De Pascal Cribier, il a été dit qu’il était un paysagiste « hors des normes », que son parcours n’était pas classique mais aussi qu’il était assurément le « jardinier le plus excitant » de son époque.

Né en 1953 à Louviers (Eure), Pascal Cribier quitte l’école à 14  ans pour travailler dans un studio de photos publicitaires. Il gagne sa vie comme mannequin pour les magazines. Il entre aux Beaux-Arts en 1972, obtient en 1978 son diplôme d’architecture. C’est au contact de botanistes et de pépiniéristes qu’il découvre par la suite l’univers du jardin et du végétal.

«Un beau jardin est un lieu atemporel, le moins abîmé possible. La vie et les saisons doivent assurer la continuité du lieu, les orages, les coups de soleil et la pluie doivent faire naître l’émotion», confiait-il en 2009 dans une interview au Figaro.

Très attaché au ressenti des lieux et des commanditaires lors de la conception d’un jardin, il s’élève contre la virtualisation des jardins conçus sur ordinateur par la nouvelle génération de paysagistes.

De son métier, il disait, que c’était faire œuvre d’artifice. “Pour réaliser un jardin, les paysagistes cherchent à dompter la nature ; ils s’efforcent de la contraindre et de la maîtriser ».

«Il faut faire la part entre la nature, le paysage et le jardin. La nature, ce sont les endroits où tout se passe seul. Le paysage c’est le résultat de l’activité économique des hommes. Un jardin ne peut pas être écologique puisqu’on bousille la nature».
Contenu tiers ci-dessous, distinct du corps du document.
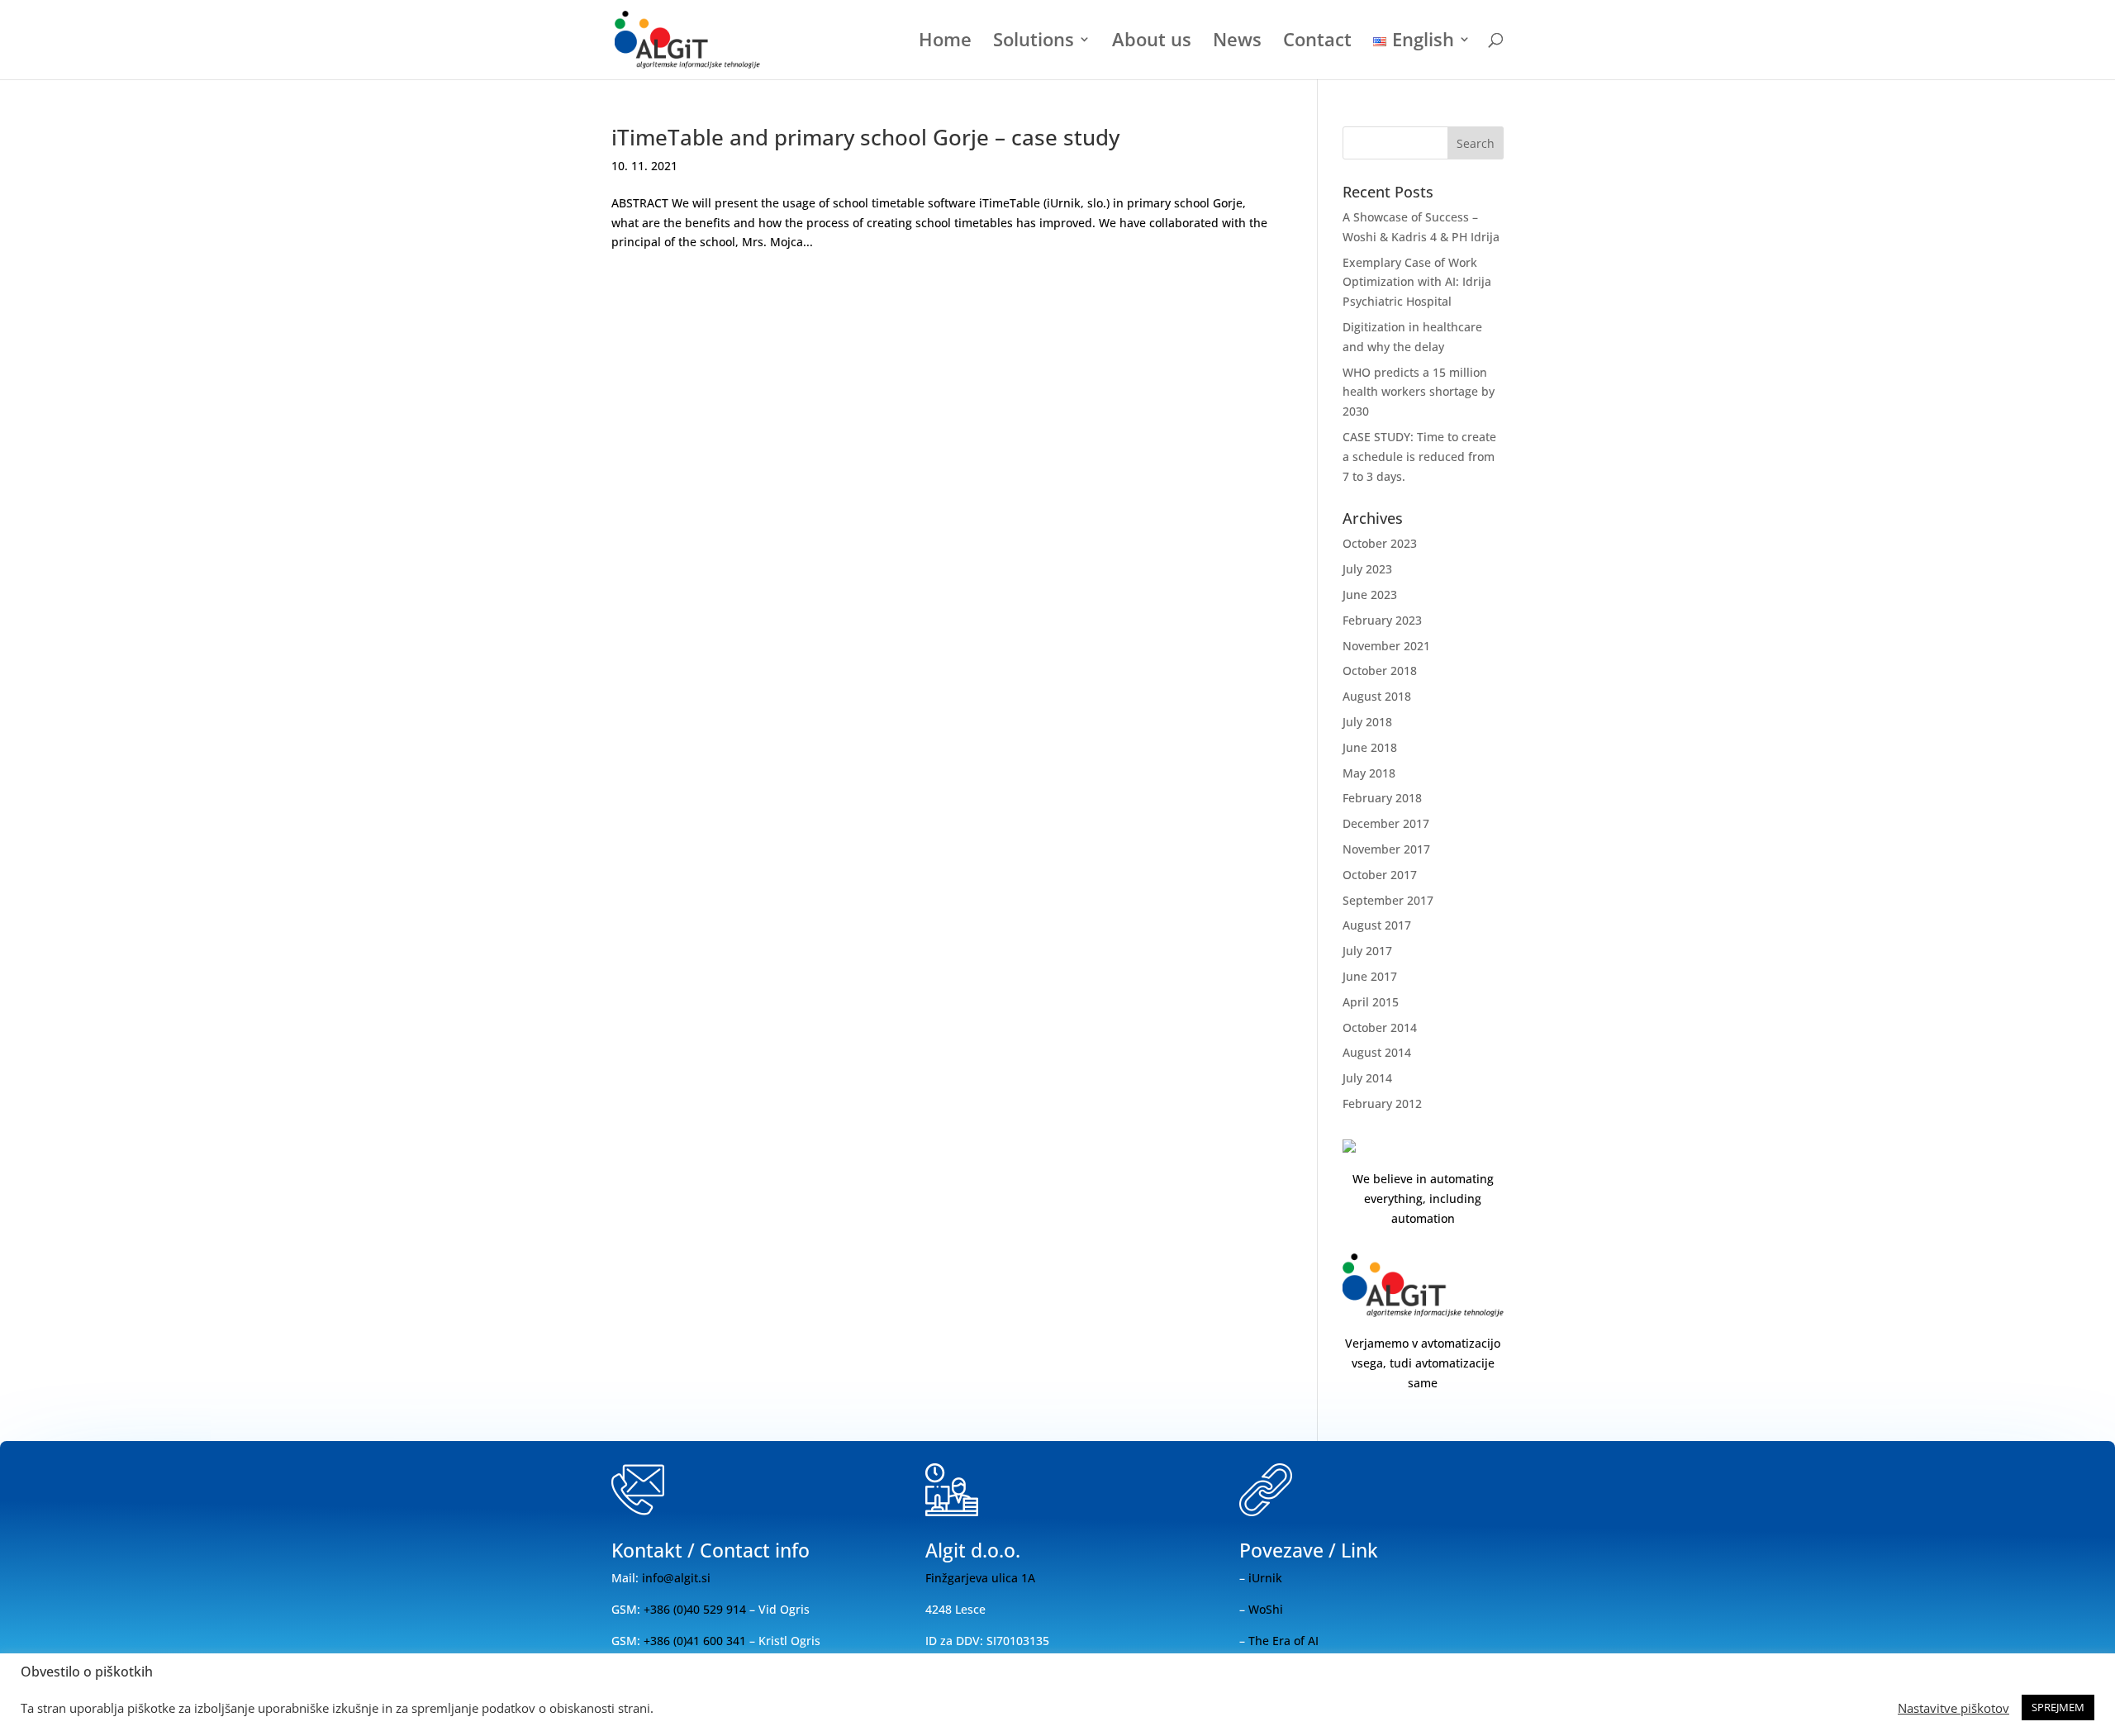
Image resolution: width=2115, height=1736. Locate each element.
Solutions (1033, 42)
Il détestait rien tant que les alignements, les massifs taillés au cordeau, les jardins «pastiches» et sans âme conçus sur écran et livrés clefs en main. L’art du jardinier qui, selon lui n’en est pas un, «consiste à essayer de tirer au mieux des contraintes, sans oublier qu’il viole inévitablement la nature».

Un jardin de Cribier ne ressemble pas à un jardin, écrit Le Monde “Pas une collection de plantes rares enfermées au zoo, pas d’alignements au cordeau ni de frontières visibles. On se demande parfois, en marchant dans ses créations, où il est intervenu. Mais il maîtrise chaque mètre carré, associe des sentiments, des lumières, des climats, marie des plantes aux rythmes différents, et attend de voir comment un orage «  va modifier tout ça  »”.

 

Tuileries

Pascal Cribier a dessiné près de 180 jardins en trente ans. Publics et privés, en France et à l’étranger.

Il se fait un nom avec le concours de l’aménagement des Tuileries. Sur ce projet, il s’associe avec le paysagiste Louis Benech et l’historienne des jardins Monique Mosser.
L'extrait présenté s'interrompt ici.